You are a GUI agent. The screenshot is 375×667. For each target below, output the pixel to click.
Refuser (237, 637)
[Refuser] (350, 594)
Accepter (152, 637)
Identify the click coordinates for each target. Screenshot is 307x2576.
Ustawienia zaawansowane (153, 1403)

...

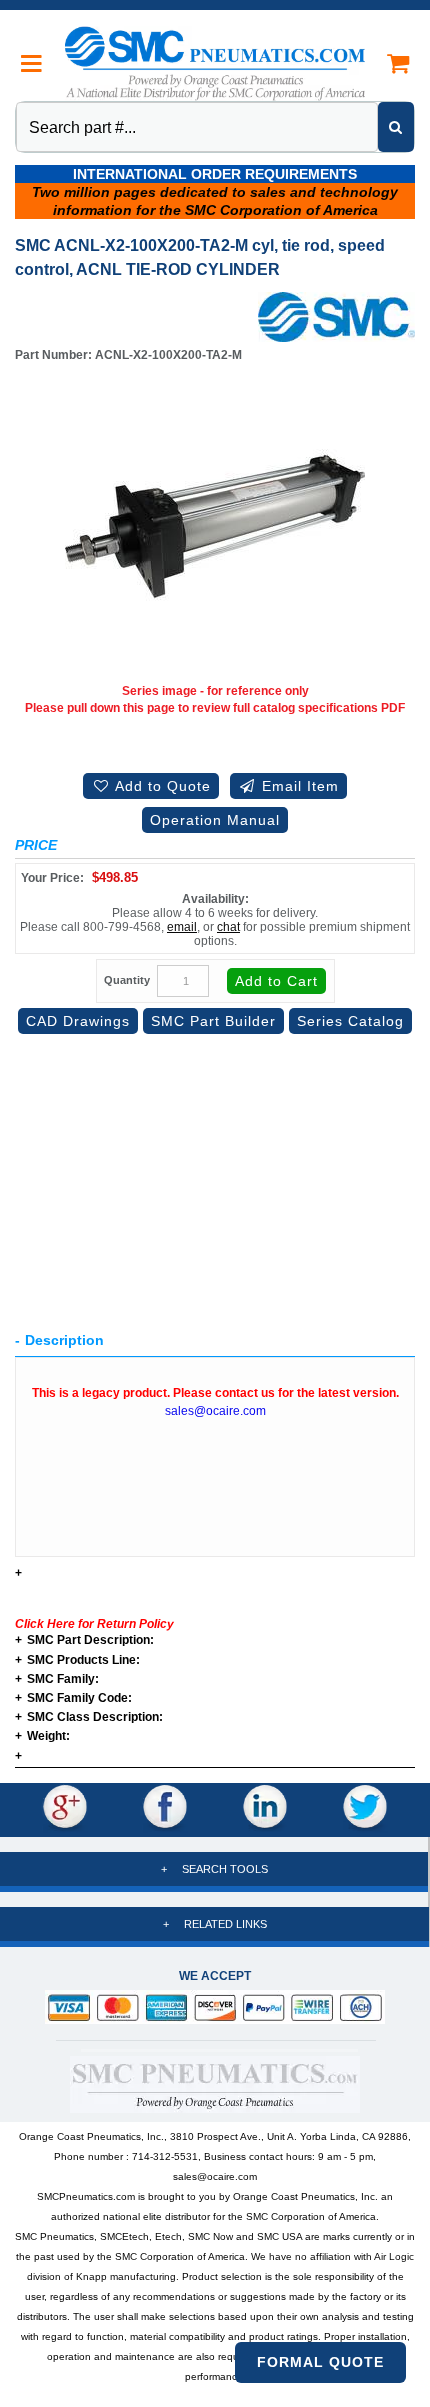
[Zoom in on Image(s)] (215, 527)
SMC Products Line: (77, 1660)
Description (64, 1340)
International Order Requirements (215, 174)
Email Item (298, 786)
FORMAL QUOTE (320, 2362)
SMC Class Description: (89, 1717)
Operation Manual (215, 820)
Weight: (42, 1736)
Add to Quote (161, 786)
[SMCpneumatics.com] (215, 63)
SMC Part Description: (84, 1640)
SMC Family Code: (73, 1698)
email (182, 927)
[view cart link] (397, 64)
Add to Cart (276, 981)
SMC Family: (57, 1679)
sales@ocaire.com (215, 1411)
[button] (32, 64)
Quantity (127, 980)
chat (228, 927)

==

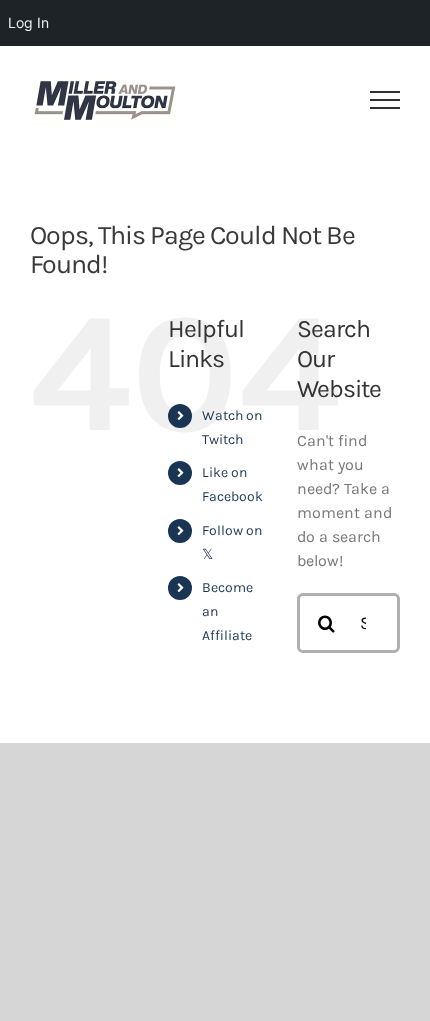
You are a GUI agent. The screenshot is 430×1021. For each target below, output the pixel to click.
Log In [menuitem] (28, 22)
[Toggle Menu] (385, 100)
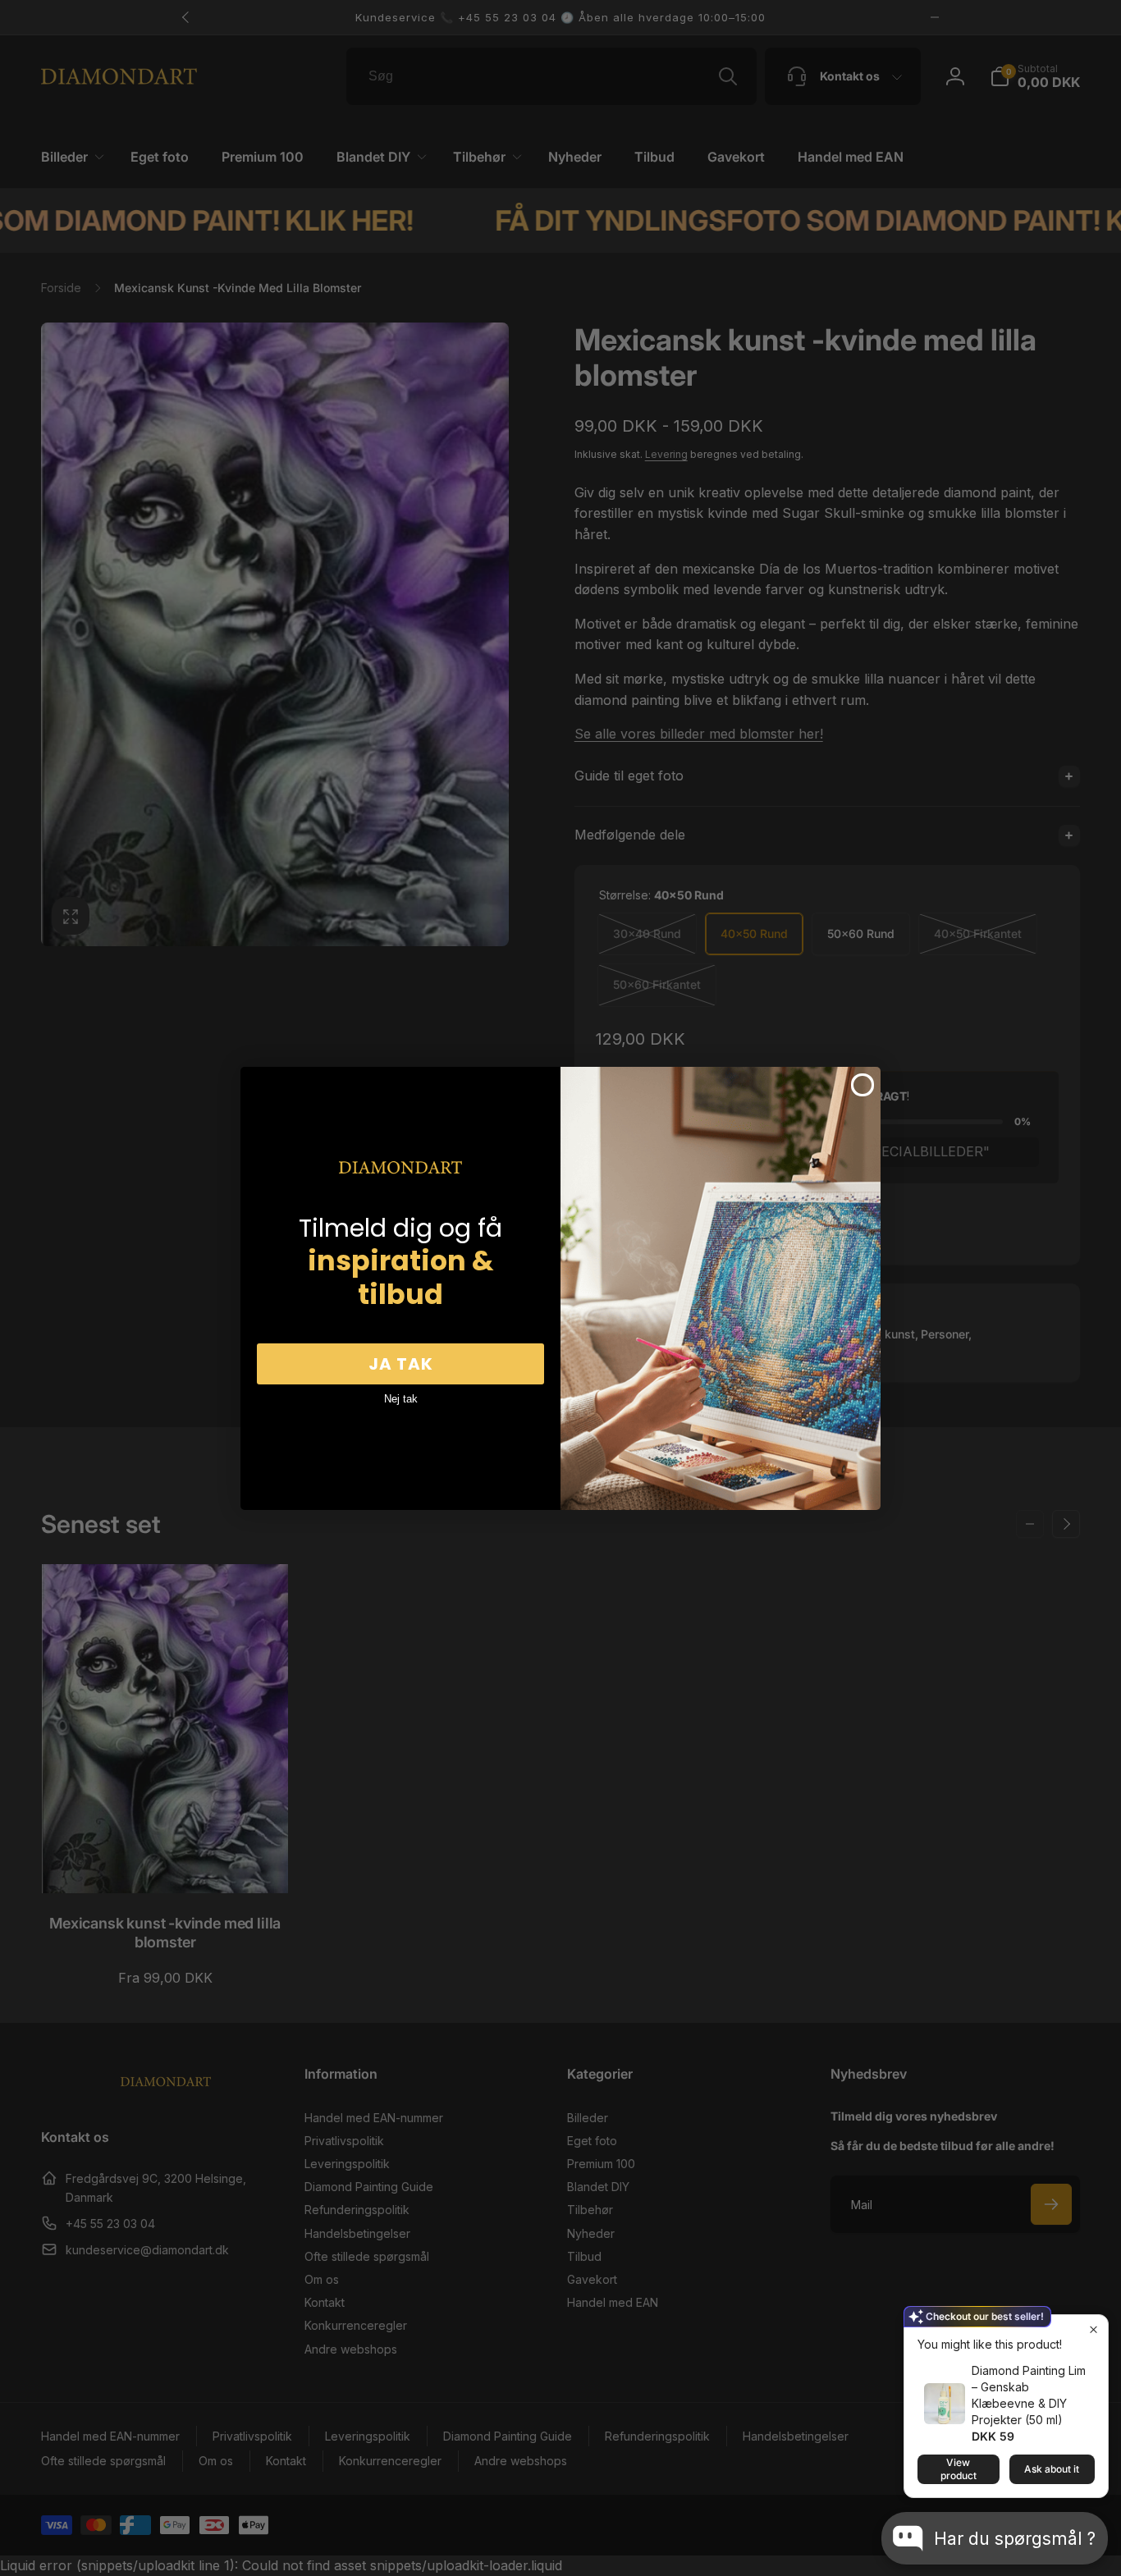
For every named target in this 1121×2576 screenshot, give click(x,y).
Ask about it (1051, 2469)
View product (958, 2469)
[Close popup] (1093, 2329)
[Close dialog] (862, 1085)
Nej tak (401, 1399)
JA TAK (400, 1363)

• **Activity**: Write out every line of the entries that holds the word "agent".

• **Answer to this exercise**:
You are a GUI agent. The screenshot is 375×667. For each target below, output the pixel to click.
You are a GUI agent. The screenshot is 430×1021. For each target below, output the pixel to click.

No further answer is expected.